EXCERPTED PASSAGE
────

Writing software requirements is hard! There’s no formulaic approach to it, and yet clarity is essential. High-quality requirements begin with proper grammar and spelling, well-constructed sentences, and a logical organization.
This article presents numerous style guidelines to keep in mind when writing functional requirements. However, I’m not a fan of arbitrary writing rules. Some I’ve heard are:
- A requirement may not contain the word and. And indicates the presence of two requirements, which must be separated.
- A requirement may not contain more than one sentence.
- A requirement may not contain more than 22 words.
Such simplistic rules are intended to help business analysts (BAs) write good requirements, but too often they aren’t good advice.
As you write your requirements, always remember your key objective: clear and effective communication among the project stakeholders.
I Shall Call This a Requirement
Shall is the traditional keyword for identifying a functional requirement. Functional requirements describe behaviors the system shall exhibit under certain circumstances or actions the system shall let the user take.
Some people object to the use of shall because it feels stilted. It’s not the way people normally talk, at least not outside English period-piece movies. True — but so what? Using a distinctive word like shall clearly distinguishes a requirement from other information in a specification.
Too many requirements documents use a random mix of verbs: shall, must, will, should, could, would, is recommended, is desirable, is requested, can, may, and might. People use many of these words interchangeably in casual conversation. The listener relies on context and the chance to ask for clarification to understand the speaker’s point. But this can become confusing in a document.
The reader is left to wonder if there’s a subtle but important distinction between these various keywords. Does must carry some different connotation than can? Does might (which conveys a sense of possibility in normal dialog) mean the same thing as may (which conveys a sense of permission)? I’ve also heard of conventions in which shall identifies a requirement, will indicates a design statement, and must signifies a constraint. That makes me nervous.
My preference is to use shall to identify functional requirements as a rule. It’s a well-established convention in requirements development. Perhaps you prefer must over shall, but avoid should, may, might, and similar words that don’t make it clear whether the statement really is a requirement. You might try replacing should with probably won’t and see if that’s all right with the customer. It probably won’t be.
Some organizations use shall to indicate a required function required, should to mean the function is desired, and may to indicate the function being described is optional. This combines two concepts: the statement of intended functionality and the relative priority of that functionality. The priority information is being communicated using words that, again, have similar meaning in everyday conversation. You have to trust that all readers will understand the priority implied by these words in the same way.
Instead of using the shall–should–may convention to communicate priority, I’d rather see three requirements in the form:
“The system shall … [Priority = High].”
“The system shall … [Priority = Medium].”
“The system shall … [Priority = Low].”
System Perspective or User Perspective?

────

SUPPLIED INFORMATION
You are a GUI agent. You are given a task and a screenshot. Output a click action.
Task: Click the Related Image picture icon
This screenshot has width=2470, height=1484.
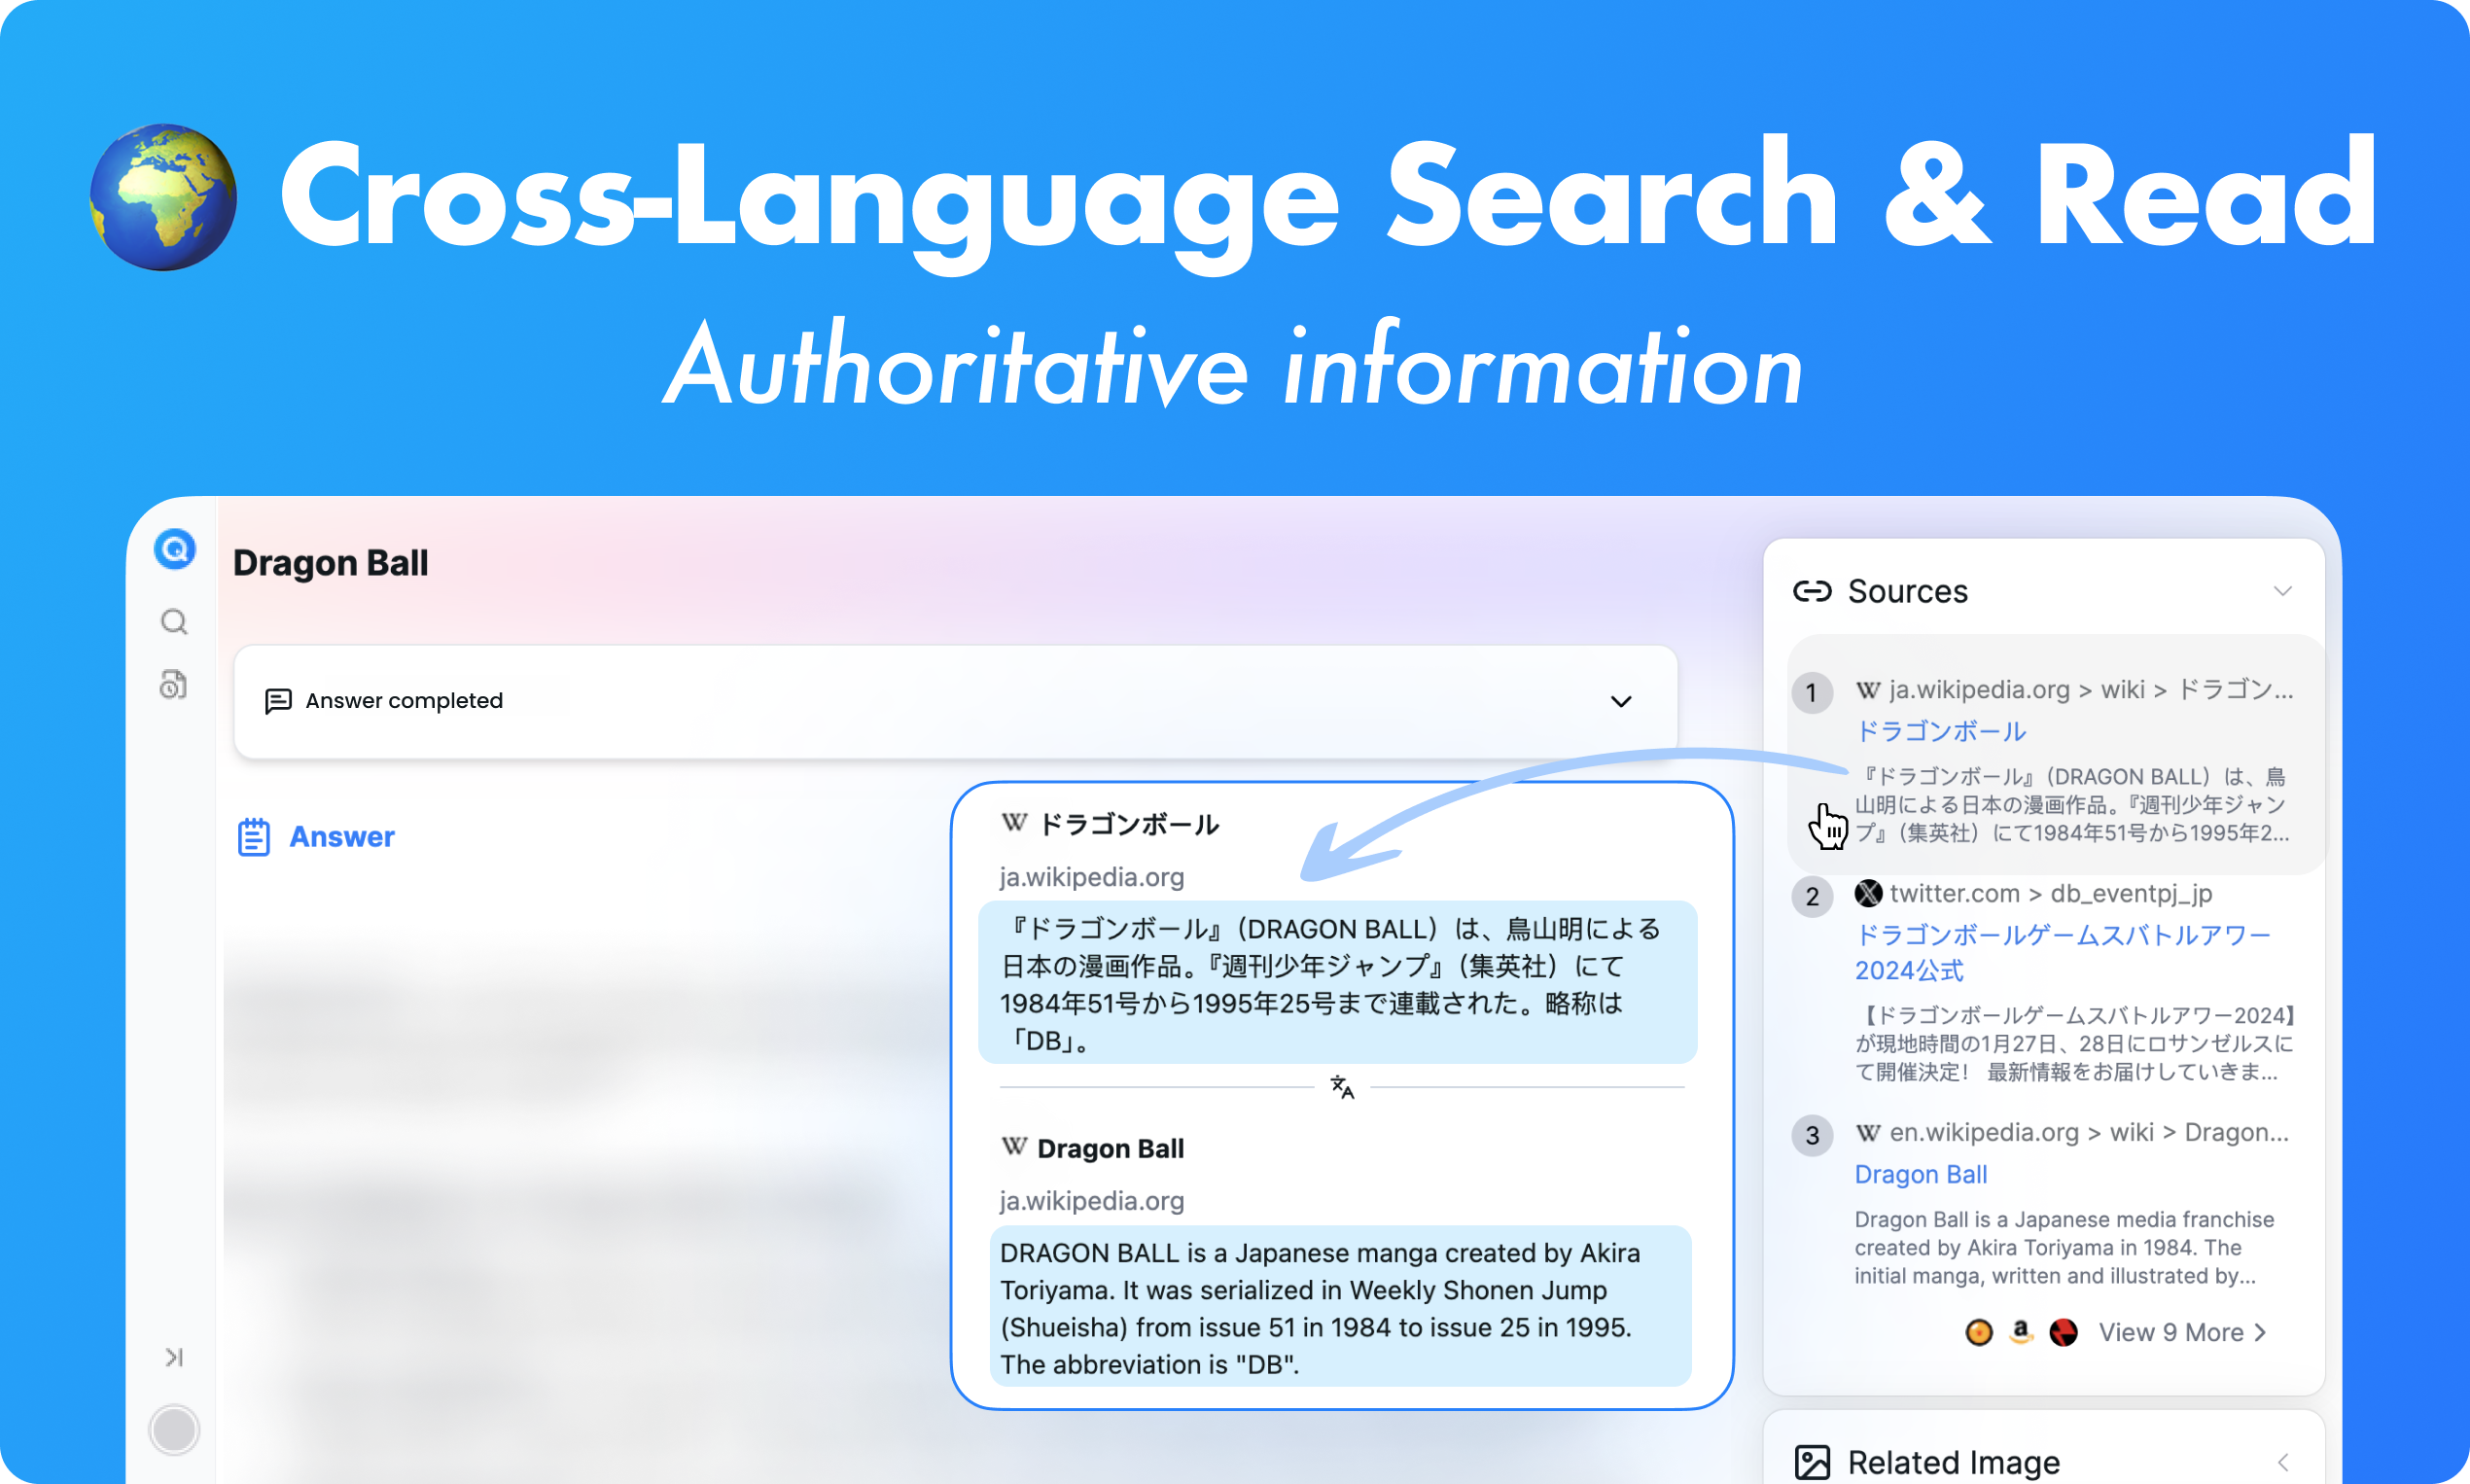1812,1462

────

CHALLENGES
A – Decide whether each statement agrees with the requirements-writing article, answering yes or no and quoting the words that settle it: (i) The author likes the rule that a requirement may not contain more than 22 words. (ii) The author suggests swapping should for probably won't to see if the customer accepts it. (iii) The author prefers to convey priority through the shall–should–may convention.
B – Output the part of the requirements-writing article that begins at the words "I Shall Call" and ends after the words "in a specification.".
Base your answers solely on the requirements-writing article.

COMPLETED EXERCISE
A –
(i) No: "I’m not a fan of arbitrary writing rules."
(ii) Yes: "You might try replacing should with probably won’t and see if that’s all right with the customer."
(iii) No: "Instead of using the shall–should–may convention to communicate priority, I’d rather see three requirements in the form:"

B –
I Shall Call This a Requirement
Shall is the traditional keyword for identifying a functional requirement. Functional requirements describe behaviors the system shall exhibit under certain circumstances or actions the system shall let the user take.
Some people object to the use of shall because it feels stilted. It’s not the way people normally talk, at least not outside English period-piece movies. True — but so what? Using a distinctive word like shall clearly distinguishes a requirement from other information in a specification.